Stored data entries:
*****
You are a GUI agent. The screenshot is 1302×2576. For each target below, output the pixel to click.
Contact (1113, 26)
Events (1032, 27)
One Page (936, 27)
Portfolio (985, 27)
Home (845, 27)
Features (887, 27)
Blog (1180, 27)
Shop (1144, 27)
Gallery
*****
**Your task:**
Exactly as shown, repeat every record.

**Answer to this problem:**
You are a GUI agent. The screenshot is 1302×2576. For each target below, output the pixel to click.
Contact (1113, 26)
Events (1032, 27)
One Page (936, 27)
Portfolio (985, 27)
Home (845, 27)
Features (887, 27)
Blog (1180, 27)
Shop (1144, 27)
Gallery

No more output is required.